No pictures go in the copy; retype exactly the lines from the one with "Instruction: Click the Start Benchmark button" through the last line of the records.

Screenshot grounding data
+--

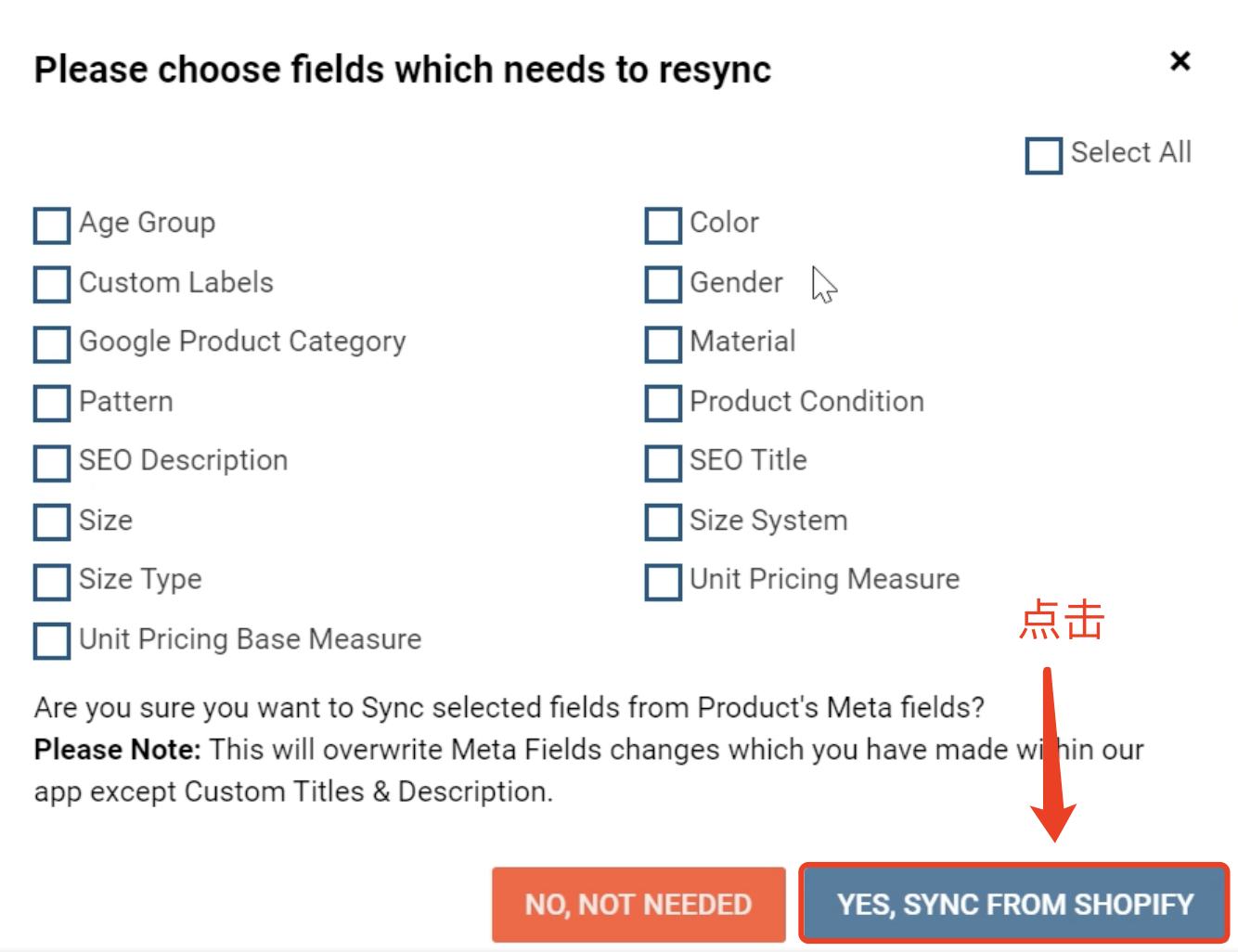The height and width of the screenshot is (952, 1238).
Task: Click NO, NOT NEEDED to decline sync
Action: (x=638, y=904)
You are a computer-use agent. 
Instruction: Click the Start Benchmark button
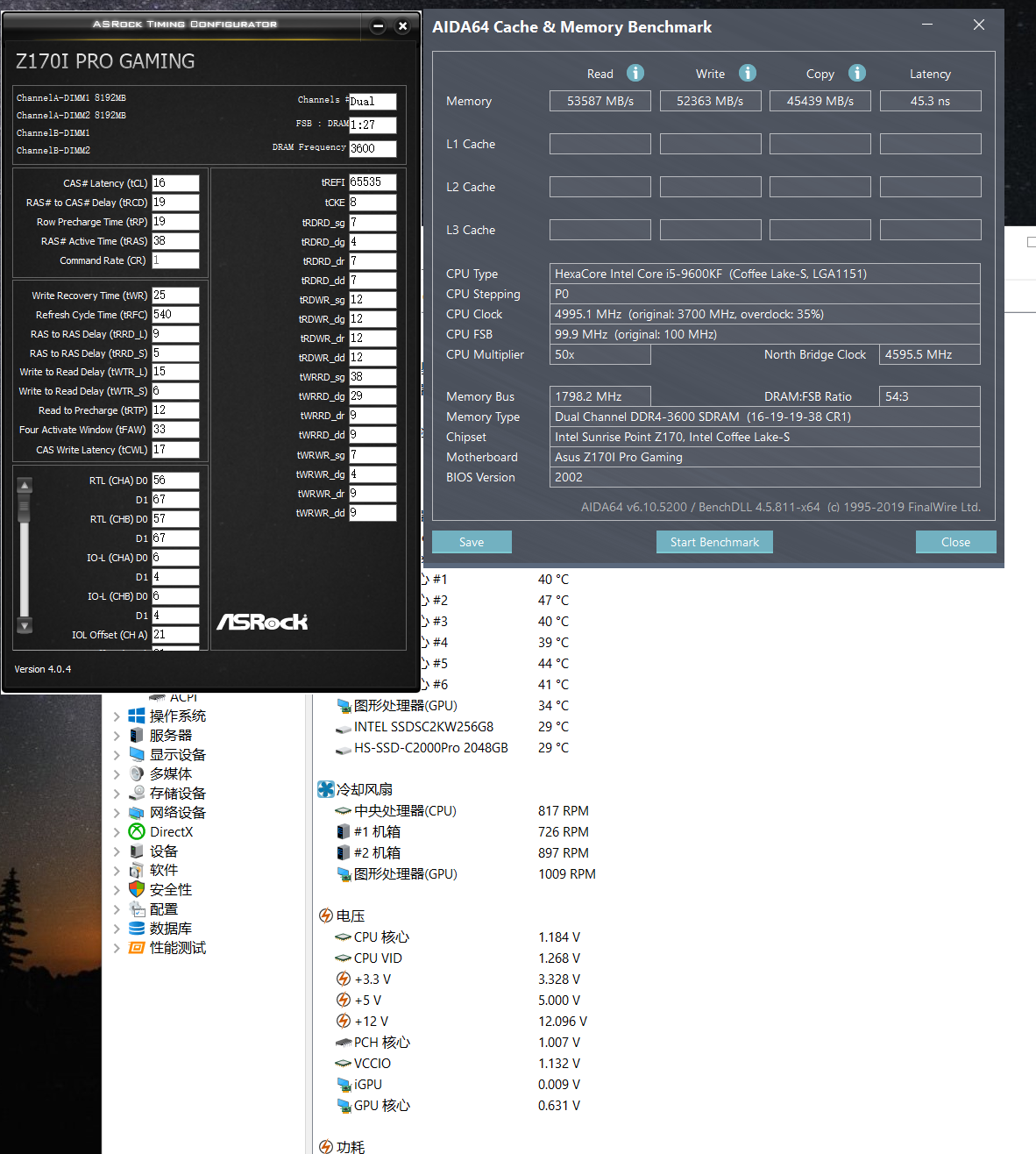[x=713, y=541]
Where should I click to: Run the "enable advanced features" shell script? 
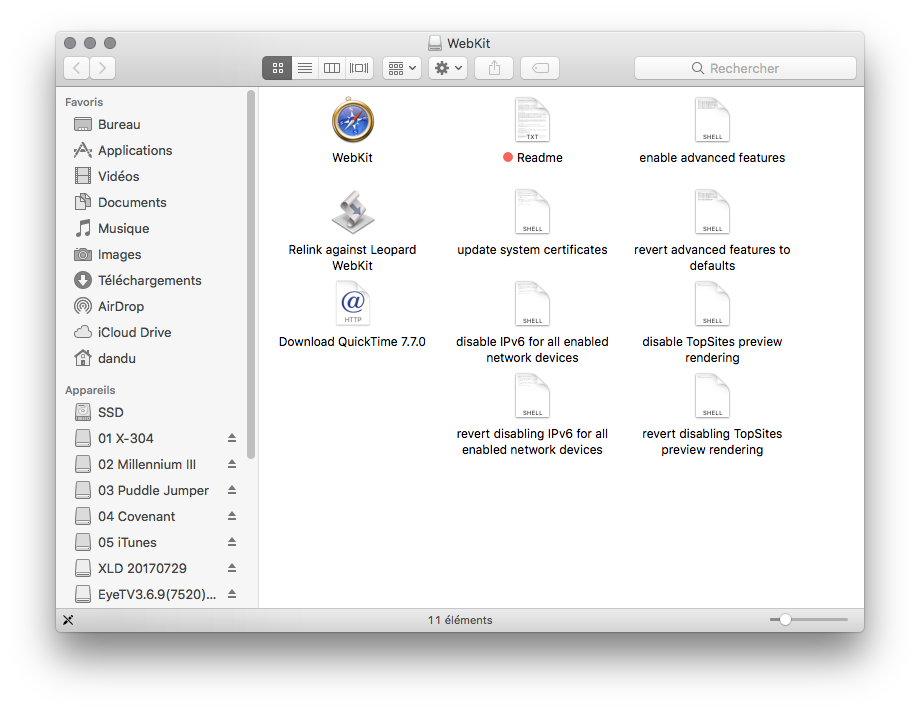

+--

- _EXERCISE RESPONSE_:
Instruction: Click the Start Benchmark button
[x=713, y=541]
Where should I click to: Run the "enable advanced features" shell script? 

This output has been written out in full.